— Start of Supplied entries —

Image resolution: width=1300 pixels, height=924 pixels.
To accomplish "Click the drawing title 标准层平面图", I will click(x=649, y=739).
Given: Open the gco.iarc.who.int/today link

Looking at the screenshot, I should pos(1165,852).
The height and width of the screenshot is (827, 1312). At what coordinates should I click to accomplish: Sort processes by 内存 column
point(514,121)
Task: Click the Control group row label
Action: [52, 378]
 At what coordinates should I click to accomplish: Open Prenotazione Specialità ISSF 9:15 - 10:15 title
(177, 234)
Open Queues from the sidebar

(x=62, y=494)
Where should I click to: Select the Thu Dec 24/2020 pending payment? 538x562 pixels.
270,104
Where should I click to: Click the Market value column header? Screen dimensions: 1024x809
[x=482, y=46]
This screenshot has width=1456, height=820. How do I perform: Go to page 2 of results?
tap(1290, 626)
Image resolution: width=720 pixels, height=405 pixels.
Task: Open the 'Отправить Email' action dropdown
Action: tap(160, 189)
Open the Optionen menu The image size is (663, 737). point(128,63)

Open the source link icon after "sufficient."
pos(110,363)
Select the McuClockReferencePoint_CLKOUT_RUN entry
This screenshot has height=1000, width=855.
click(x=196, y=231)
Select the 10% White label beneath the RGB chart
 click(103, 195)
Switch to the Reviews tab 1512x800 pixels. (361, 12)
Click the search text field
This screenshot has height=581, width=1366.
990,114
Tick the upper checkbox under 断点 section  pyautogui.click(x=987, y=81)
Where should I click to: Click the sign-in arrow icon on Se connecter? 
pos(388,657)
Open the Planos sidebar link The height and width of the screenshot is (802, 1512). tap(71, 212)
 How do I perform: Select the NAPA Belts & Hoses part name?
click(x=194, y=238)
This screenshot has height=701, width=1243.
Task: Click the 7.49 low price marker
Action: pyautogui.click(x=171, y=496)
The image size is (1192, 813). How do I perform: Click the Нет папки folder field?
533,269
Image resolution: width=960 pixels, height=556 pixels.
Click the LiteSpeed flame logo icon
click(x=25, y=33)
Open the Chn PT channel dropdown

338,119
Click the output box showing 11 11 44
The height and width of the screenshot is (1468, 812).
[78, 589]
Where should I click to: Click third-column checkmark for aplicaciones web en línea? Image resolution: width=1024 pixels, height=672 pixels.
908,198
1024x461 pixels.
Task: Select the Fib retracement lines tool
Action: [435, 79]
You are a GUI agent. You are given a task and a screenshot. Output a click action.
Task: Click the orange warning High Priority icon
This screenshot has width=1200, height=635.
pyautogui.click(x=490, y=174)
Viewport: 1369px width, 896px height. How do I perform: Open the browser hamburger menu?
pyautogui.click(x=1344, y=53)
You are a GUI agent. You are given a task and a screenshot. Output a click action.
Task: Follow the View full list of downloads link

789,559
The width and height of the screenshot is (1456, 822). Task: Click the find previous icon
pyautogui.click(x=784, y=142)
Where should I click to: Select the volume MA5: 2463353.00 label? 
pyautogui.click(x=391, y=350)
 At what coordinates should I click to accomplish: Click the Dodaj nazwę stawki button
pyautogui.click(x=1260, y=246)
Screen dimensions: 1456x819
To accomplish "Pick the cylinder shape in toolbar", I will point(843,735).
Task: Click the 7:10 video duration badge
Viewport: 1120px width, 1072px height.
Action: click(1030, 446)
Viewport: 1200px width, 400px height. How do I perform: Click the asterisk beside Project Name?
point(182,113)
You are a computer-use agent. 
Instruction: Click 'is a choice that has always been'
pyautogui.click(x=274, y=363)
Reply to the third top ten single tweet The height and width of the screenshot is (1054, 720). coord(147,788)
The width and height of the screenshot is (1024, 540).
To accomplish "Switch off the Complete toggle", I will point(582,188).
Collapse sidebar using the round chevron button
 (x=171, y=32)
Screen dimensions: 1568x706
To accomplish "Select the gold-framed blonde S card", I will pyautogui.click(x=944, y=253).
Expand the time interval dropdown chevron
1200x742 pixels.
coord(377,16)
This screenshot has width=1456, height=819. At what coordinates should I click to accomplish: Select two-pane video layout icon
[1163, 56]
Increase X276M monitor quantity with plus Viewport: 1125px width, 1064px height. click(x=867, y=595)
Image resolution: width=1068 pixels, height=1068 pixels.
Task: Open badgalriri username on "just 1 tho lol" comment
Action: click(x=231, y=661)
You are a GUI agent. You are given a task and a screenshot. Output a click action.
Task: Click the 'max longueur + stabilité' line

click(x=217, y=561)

— End of Supplied entries —

Task to complete: Present all of the data above as a Markdown table with the columns Number and Data line, giving each non-blank line its own numbered row and leaving out blank lines.

Problem solution:
| Number | Data line |
|---|---|
| 1 | Image resolution: width=1300 pixels, height=924 pixels. |
| 2 | To accomplish "Click the drawing title 标准层平面图", I will click(x=649, y=739). |
| 3 | Given: Open the gco.iarc.who.int/today link |
| 4 | Looking at the screenshot, I should pos(1165,852). |
| 5 | The height and width of the screenshot is (827, 1312). At what coordinates should I click to accomplish: Sort processes by 内存 column |
| 6 | point(514,121) |
| 7 | Task: Click the Control group row label |
| 8 | Action: [52, 378] |
| 9 |  At what coordinates should I click to accomplish: Open Prenotazione Specialità ISSF 9:15 - 10:15 title |
| 10 | (177, 234) |
| 11 | Open Queues from the sidebar |
| 12 | (x=62, y=494) |
| 13 | Where should I click to: Select the Thu Dec 24/2020 pending payment? 538x562 pixels. |
| 14 | 270,104 |
| 15 | Where should I click to: Click the Market value column header? Screen dimensions: 1024x809 |
| 16 | [x=482, y=46] |
| 17 | This screenshot has width=1456, height=820. How do I perform: Go to page 2 of results? |
| 18 | tap(1290, 626) |
| 19 | Image resolution: width=720 pixels, height=405 pixels. |
| 20 | Task: Open the 'Отправить Email' action dropdown |
| 21 | Action: tap(160, 189) |
| 22 | Open the Optionen menu The image size is (663, 737). point(128,63) |
| 23 | Open the source link icon after "sufficient." |
| 24 | pos(110,363) |
| 25 | Select the McuClockReferencePoint_CLKOUT_RUN entry |
| 26 | This screenshot has height=1000, width=855. |
| 27 | click(x=196, y=231) |
| 28 | Select the 10% White label beneath the RGB chart |
| 29 |  click(103, 195) |
| 30 | Switch to the Reviews tab 1512x800 pixels. (361, 12) |
| 31 | Click the search text field |
| 32 | This screenshot has height=581, width=1366. |
| 33 | 990,114 |
| 34 | Tick the upper checkbox under 断点 section  pyautogui.click(x=987, y=81) |
| 35 | Where should I click to: Click the sign-in arrow icon on Se connecter?  |
| 36 | pos(388,657) |
| 37 | Open the Planos sidebar link The height and width of the screenshot is (802, 1512). tap(71, 212) |
| 38 |  How do I perform: Select the NAPA Belts & Hoses part name? |
| 39 | click(x=194, y=238) |
| 40 | This screenshot has height=701, width=1243. |
| 41 | Task: Click the 7.49 low price marker |
| 42 | Action: pyautogui.click(x=171, y=496) |
| 43 | The image size is (1192, 813). How do I perform: Click the Нет папки folder field? |
| 44 | 533,269 |
| 45 | Image resolution: width=960 pixels, height=556 pixels. |
| 46 | Click the LiteSpeed flame logo icon |
| 47 | click(x=25, y=33) |
| 48 | Open the Chn PT channel dropdown |
| 49 | 338,119 |
| 50 | Click the output box showing 11 11 44 |
| 51 | The height and width of the screenshot is (1468, 812). |
| 52 | [78, 589] |
| 53 | Where should I click to: Click third-column checkmark for aplicaciones web en línea? Image resolution: width=1024 pixels, height=672 pixels. |
| 54 | 908,198 |
| 55 | 1024x461 pixels. |
| 56 | Task: Select the Fib retracement lines tool |
| 57 | Action: [435, 79] |
| 58 | You are a GUI agent. You are given a task and a screenshot. Output a click action. |
| 59 | Task: Click the orange warning High Priority icon |
| 60 | This screenshot has width=1200, height=635. |
| 61 | pyautogui.click(x=490, y=174) |
| 62 | Viewport: 1369px width, 896px height. How do I perform: Open the browser hamburger menu? |
| 63 | pyautogui.click(x=1344, y=53) |
| 64 | You are a GUI agent. You are given a task and a screenshot. Output a click action. |
| 65 | Task: Follow the View full list of downloads link |
| 66 | 789,559 |
| 67 | The width and height of the screenshot is (1456, 822). Task: Click the find previous icon |
| 68 | pyautogui.click(x=784, y=142) |
| 69 | Where should I click to: Select the volume MA5: 2463353.00 label?  |
| 70 | pyautogui.click(x=391, y=350) |
| 71 |  At what coordinates should I click to accomplish: Click the Dodaj nazwę stawki button |
| 72 | pyautogui.click(x=1260, y=246) |
| 73 | Screen dimensions: 1456x819 |
| 74 | To accomplish "Pick the cylinder shape in toolbar", I will point(843,735). |
| 75 | Task: Click the 7:10 video duration badge |
| 76 | Viewport: 1120px width, 1072px height. |
| 77 | Action: click(1030, 446) |
| 78 | Viewport: 1200px width, 400px height. How do I perform: Click the asterisk beside Project Name? |
| 79 | point(182,113) |
| 80 | You are a computer-use agent.  |
| 81 | Instruction: Click 'is a choice that has always been' |
| 82 | pyautogui.click(x=274, y=363) |
| 83 | Reply to the third top ten single tweet The height and width of the screenshot is (1054, 720). coord(147,788) |
| 84 | The width and height of the screenshot is (1024, 540). |
| 85 | To accomplish "Switch off the Complete toggle", I will point(582,188). |
| 86 | Collapse sidebar using the round chevron button |
| 87 |  (x=171, y=32) |
| 88 | Screen dimensions: 1568x706 |
| 89 | To accomplish "Select the gold-framed blonde S card", I will pyautogui.click(x=944, y=253). |
| 90 | Expand the time interval dropdown chevron |
| 91 | 1200x742 pixels. |
| 92 | coord(377,16) |
| 93 | This screenshot has width=1456, height=819. At what coordinates should I click to accomplish: Select two-pane video layout icon |
| 94 | [1163, 56] |
| 95 | Increase X276M monitor quantity with plus Viewport: 1125px width, 1064px height. click(x=867, y=595) |
| 96 | Image resolution: width=1068 pixels, height=1068 pixels. |
| 97 | Task: Open badgalriri username on "just 1 tho lol" comment |
| 98 | Action: click(x=231, y=661) |
| 99 | You are a GUI agent. You are given a task and a screenshot. Output a click action. |
| 100 | Task: Click the 'max longueur + stabilité' line |
| 101 | click(x=217, y=561) |